BEGIN
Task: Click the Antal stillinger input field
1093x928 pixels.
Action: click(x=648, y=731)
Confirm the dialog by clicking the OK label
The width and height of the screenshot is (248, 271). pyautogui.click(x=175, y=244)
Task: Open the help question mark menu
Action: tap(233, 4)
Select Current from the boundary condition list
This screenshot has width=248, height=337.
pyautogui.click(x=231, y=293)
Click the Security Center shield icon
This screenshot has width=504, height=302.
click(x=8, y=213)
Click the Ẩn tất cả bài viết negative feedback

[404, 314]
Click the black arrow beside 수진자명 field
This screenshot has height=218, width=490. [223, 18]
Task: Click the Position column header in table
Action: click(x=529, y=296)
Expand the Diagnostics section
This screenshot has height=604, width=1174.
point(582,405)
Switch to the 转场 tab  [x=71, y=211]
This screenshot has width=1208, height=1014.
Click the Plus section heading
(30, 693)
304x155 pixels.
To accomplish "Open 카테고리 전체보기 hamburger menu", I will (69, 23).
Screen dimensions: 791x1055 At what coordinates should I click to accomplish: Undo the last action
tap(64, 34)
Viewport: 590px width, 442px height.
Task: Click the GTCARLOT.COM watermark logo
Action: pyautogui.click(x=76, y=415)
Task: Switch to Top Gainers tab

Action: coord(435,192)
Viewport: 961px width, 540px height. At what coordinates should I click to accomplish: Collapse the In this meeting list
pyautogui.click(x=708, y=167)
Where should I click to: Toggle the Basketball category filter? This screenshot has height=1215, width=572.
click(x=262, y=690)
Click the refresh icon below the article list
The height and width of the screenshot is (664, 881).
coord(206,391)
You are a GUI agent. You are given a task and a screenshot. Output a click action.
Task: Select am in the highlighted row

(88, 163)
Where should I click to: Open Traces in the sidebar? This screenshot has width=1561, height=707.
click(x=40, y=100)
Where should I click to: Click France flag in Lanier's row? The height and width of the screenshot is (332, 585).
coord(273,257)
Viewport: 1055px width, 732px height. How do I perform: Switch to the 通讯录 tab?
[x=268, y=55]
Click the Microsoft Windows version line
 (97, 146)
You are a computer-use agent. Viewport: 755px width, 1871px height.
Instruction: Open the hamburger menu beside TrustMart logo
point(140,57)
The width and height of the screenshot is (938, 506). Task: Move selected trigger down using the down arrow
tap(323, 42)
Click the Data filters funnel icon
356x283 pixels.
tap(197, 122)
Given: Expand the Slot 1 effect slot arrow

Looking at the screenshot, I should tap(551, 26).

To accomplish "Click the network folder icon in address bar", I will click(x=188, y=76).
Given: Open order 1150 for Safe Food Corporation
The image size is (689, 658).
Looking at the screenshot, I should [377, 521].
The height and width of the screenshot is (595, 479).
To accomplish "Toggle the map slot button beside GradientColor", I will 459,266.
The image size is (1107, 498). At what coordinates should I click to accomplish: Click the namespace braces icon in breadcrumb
END
What you will do
For this exercise, retype the complete listing exactly.

Result of the exercise
Task: Click the Antal stillinger input field
1093x928 pixels.
Action: click(x=648, y=731)
Confirm the dialog by clicking the OK label
The width and height of the screenshot is (248, 271). pyautogui.click(x=175, y=244)
Task: Open the help question mark menu
Action: tap(233, 4)
Select Current from the boundary condition list
This screenshot has width=248, height=337.
pyautogui.click(x=231, y=293)
Click the Security Center shield icon
This screenshot has width=504, height=302.
click(x=8, y=213)
Click the Ẩn tất cả bài viết negative feedback

[404, 314]
Click the black arrow beside 수진자명 field
This screenshot has height=218, width=490. [223, 18]
Task: Click the Position column header in table
Action: click(x=529, y=296)
Expand the Diagnostics section
This screenshot has height=604, width=1174.
point(582,405)
Switch to the 转场 tab  [x=71, y=211]
This screenshot has width=1208, height=1014.
Click the Plus section heading
(30, 693)
304x155 pixels.
To accomplish "Open 카테고리 전체보기 hamburger menu", I will (69, 23).
Screen dimensions: 791x1055 At what coordinates should I click to accomplish: Undo the last action
tap(64, 34)
Viewport: 590px width, 442px height.
Task: Click the GTCARLOT.COM watermark logo
Action: pyautogui.click(x=76, y=415)
Task: Switch to Top Gainers tab

Action: coord(435,192)
Viewport: 961px width, 540px height. At what coordinates should I click to accomplish: Collapse the In this meeting list
pyautogui.click(x=708, y=167)
Where should I click to: Toggle the Basketball category filter? This screenshot has height=1215, width=572.
click(x=262, y=690)
Click the refresh icon below the article list
The height and width of the screenshot is (664, 881).
coord(206,391)
You are a GUI agent. You are given a task and a screenshot. Output a click action.
Task: Select am in the highlighted row

(88, 163)
Where should I click to: Open Traces in the sidebar? This screenshot has width=1561, height=707.
click(x=40, y=100)
Where should I click to: Click France flag in Lanier's row? The height and width of the screenshot is (332, 585).
coord(273,257)
Viewport: 1055px width, 732px height. How do I perform: Switch to the 通讯录 tab?
[x=268, y=55]
Click the Microsoft Windows version line
 (97, 146)
You are a computer-use agent. Viewport: 755px width, 1871px height.
Instruction: Open the hamburger menu beside TrustMart logo
point(140,57)
The width and height of the screenshot is (938, 506). Task: Move selected trigger down using the down arrow
tap(323, 42)
Click the Data filters funnel icon
356x283 pixels.
tap(197, 122)
Given: Expand the Slot 1 effect slot arrow

Looking at the screenshot, I should tap(551, 26).

To accomplish "Click the network folder icon in address bar", I will click(x=188, y=76).
Given: Open order 1150 for Safe Food Corporation
The image size is (689, 658).
Looking at the screenshot, I should [377, 521].
The height and width of the screenshot is (595, 479).
To accomplish "Toggle the map slot button beside GradientColor", I will 459,266.
The image size is (1107, 498). At what coordinates should I click to accomplish: Click the namespace braces icon in breadcrumb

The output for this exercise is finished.